EXERCISE BRIEF: Arrange the records as a Markdown table with the columns No. and Text, starting at the beginning of the records and ending at the line that contains "toggles-icon is located". Number each row, skip blank lines, and leave the pictures out.

GIVEN DATA:
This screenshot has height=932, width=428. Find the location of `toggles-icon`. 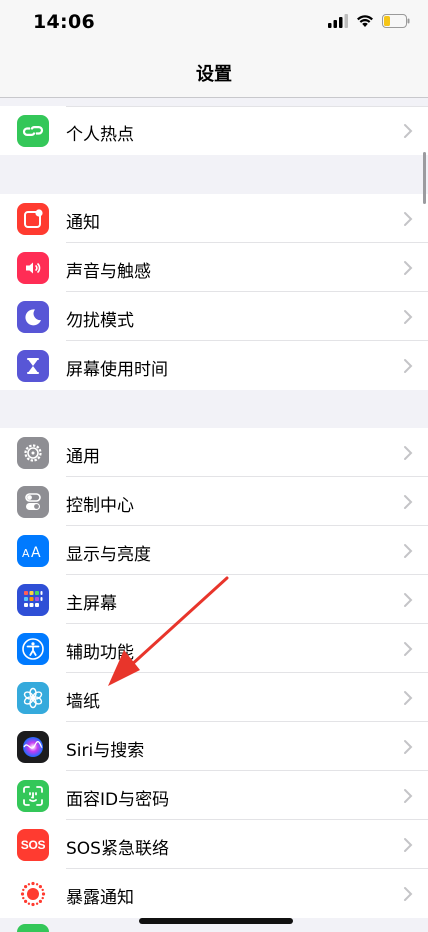

toggles-icon is located at coordinates (33, 502).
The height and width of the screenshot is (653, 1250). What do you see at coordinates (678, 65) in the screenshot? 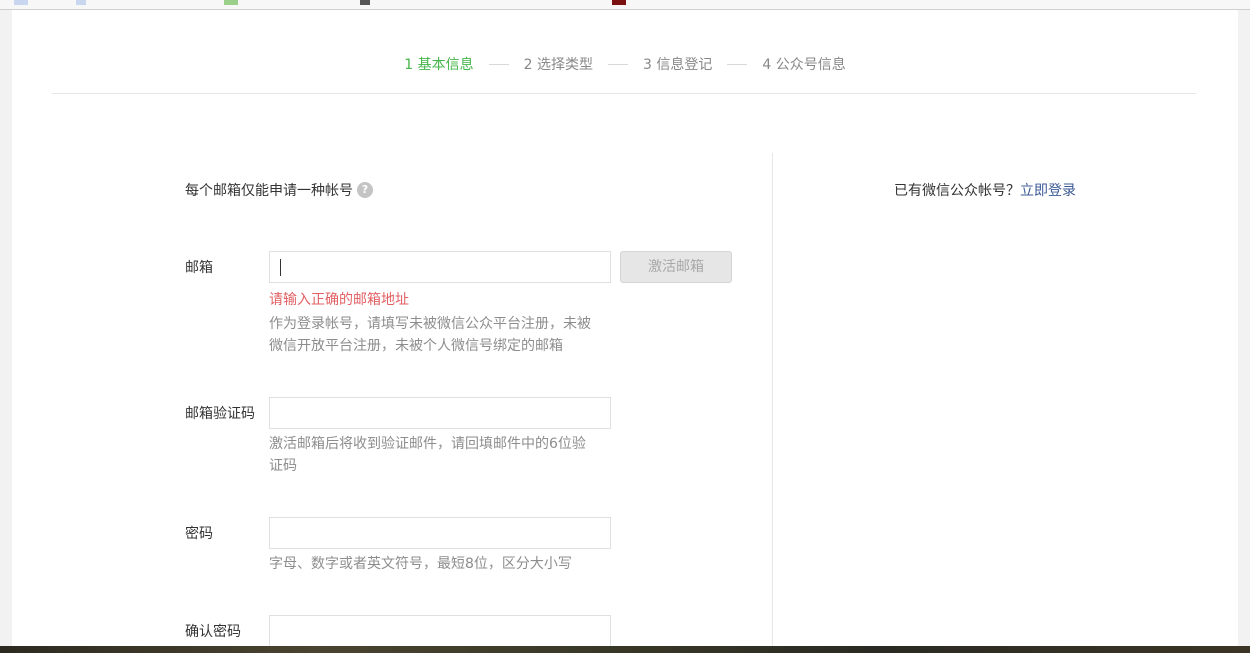
I see `step-info-register: 3 信息登记` at bounding box center [678, 65].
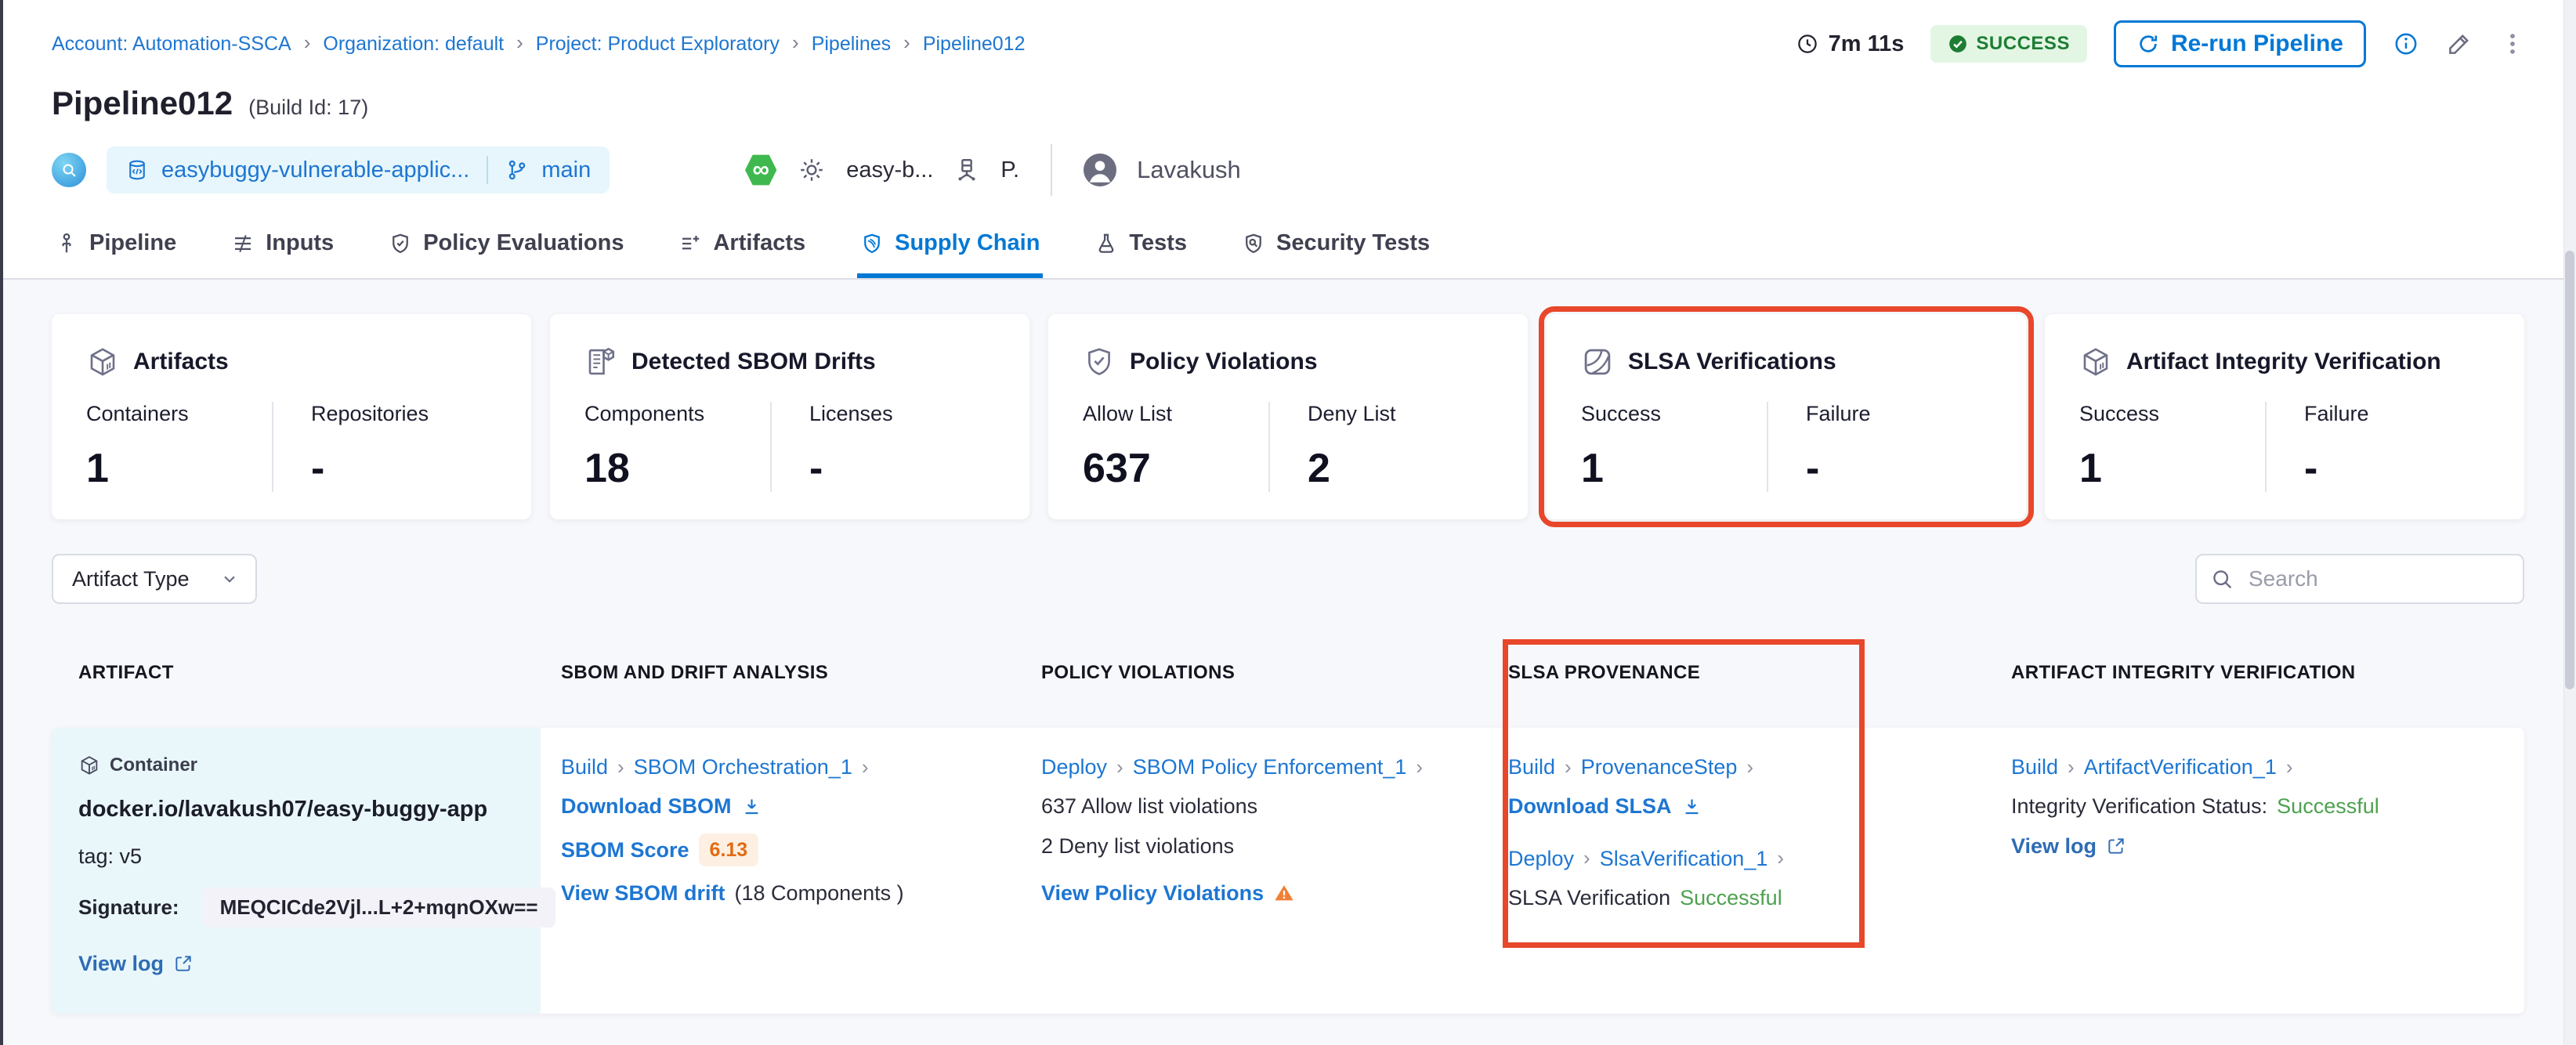  What do you see at coordinates (752, 807) in the screenshot?
I see `download-icon` at bounding box center [752, 807].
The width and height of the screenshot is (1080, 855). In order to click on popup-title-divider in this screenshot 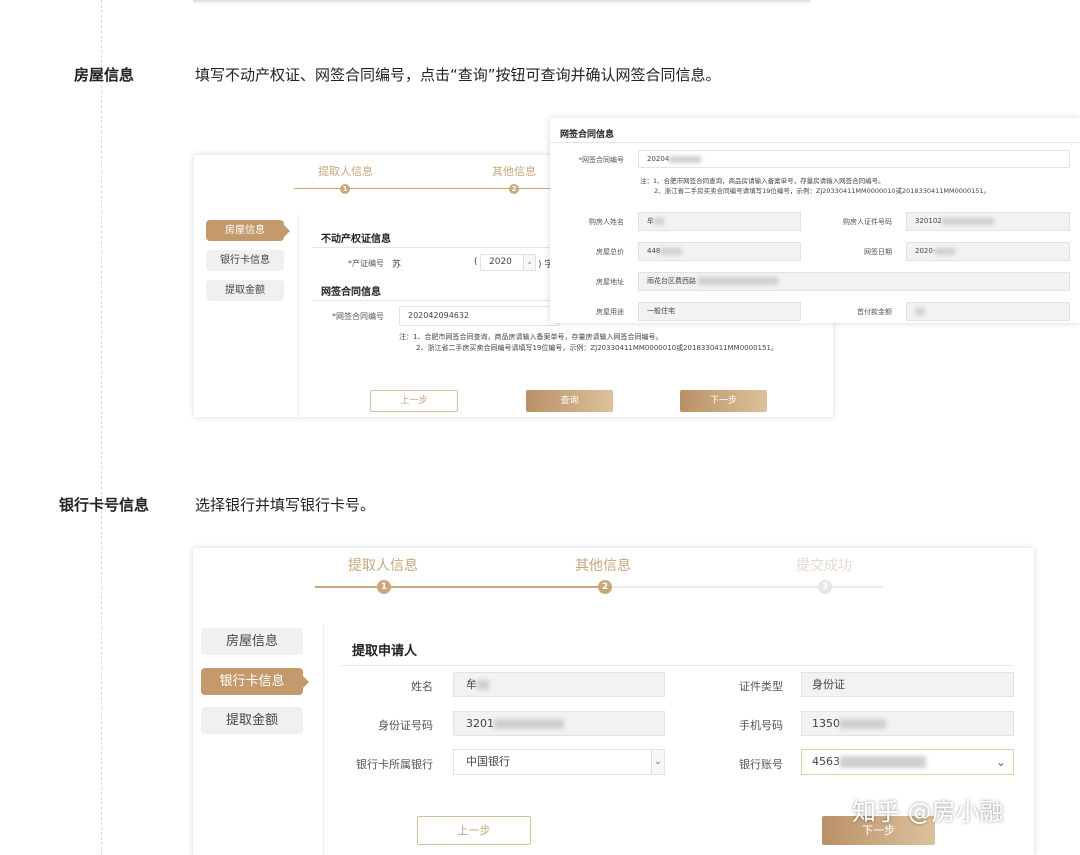, I will do `click(815, 142)`.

REPLY:
| No. | Text |
|---|---|
| 1 | This screenshot has height=932, width=428. Find the location of `toggles-icon`.  |
| 2 | toggles-icon is located at coordinates (33, 502). |